Where a line of the material contains the string "agent", copy that line.

···

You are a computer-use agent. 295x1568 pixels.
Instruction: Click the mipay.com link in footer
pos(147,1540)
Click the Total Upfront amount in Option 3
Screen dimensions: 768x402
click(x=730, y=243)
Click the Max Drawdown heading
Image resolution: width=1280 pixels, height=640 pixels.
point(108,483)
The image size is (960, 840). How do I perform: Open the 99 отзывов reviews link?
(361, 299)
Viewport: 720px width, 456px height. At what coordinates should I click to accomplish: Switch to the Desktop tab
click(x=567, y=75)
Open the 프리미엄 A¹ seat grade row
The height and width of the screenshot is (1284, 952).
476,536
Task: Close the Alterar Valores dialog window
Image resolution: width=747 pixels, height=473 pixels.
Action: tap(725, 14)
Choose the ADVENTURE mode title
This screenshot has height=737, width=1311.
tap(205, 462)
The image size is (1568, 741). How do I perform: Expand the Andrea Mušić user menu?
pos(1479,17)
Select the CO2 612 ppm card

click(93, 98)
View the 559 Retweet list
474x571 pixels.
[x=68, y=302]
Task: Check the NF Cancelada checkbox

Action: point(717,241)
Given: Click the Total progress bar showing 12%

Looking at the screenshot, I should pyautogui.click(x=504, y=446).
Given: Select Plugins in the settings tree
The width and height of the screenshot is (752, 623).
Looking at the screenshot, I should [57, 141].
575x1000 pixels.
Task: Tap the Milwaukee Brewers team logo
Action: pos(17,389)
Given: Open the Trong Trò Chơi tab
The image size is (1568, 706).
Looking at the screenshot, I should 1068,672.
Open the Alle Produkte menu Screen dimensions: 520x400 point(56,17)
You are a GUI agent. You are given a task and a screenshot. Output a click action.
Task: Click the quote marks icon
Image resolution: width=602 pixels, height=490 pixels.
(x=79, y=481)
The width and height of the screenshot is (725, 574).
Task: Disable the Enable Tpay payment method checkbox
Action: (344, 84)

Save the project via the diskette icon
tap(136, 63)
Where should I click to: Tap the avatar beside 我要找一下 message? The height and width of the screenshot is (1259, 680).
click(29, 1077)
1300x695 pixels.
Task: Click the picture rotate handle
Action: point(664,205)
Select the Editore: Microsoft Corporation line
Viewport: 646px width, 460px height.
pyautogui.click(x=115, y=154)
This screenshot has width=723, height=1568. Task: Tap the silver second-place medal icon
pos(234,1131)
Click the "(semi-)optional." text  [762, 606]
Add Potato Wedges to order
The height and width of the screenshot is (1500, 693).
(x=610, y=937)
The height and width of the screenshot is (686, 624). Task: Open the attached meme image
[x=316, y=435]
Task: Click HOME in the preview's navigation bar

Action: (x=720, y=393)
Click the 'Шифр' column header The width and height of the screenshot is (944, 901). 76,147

···

● EXPECTED OUTPUT
You are a computer-use agent. 295x1568 pixels.
You are a GUI agent. You are given a task and a screenshot. Output a click action.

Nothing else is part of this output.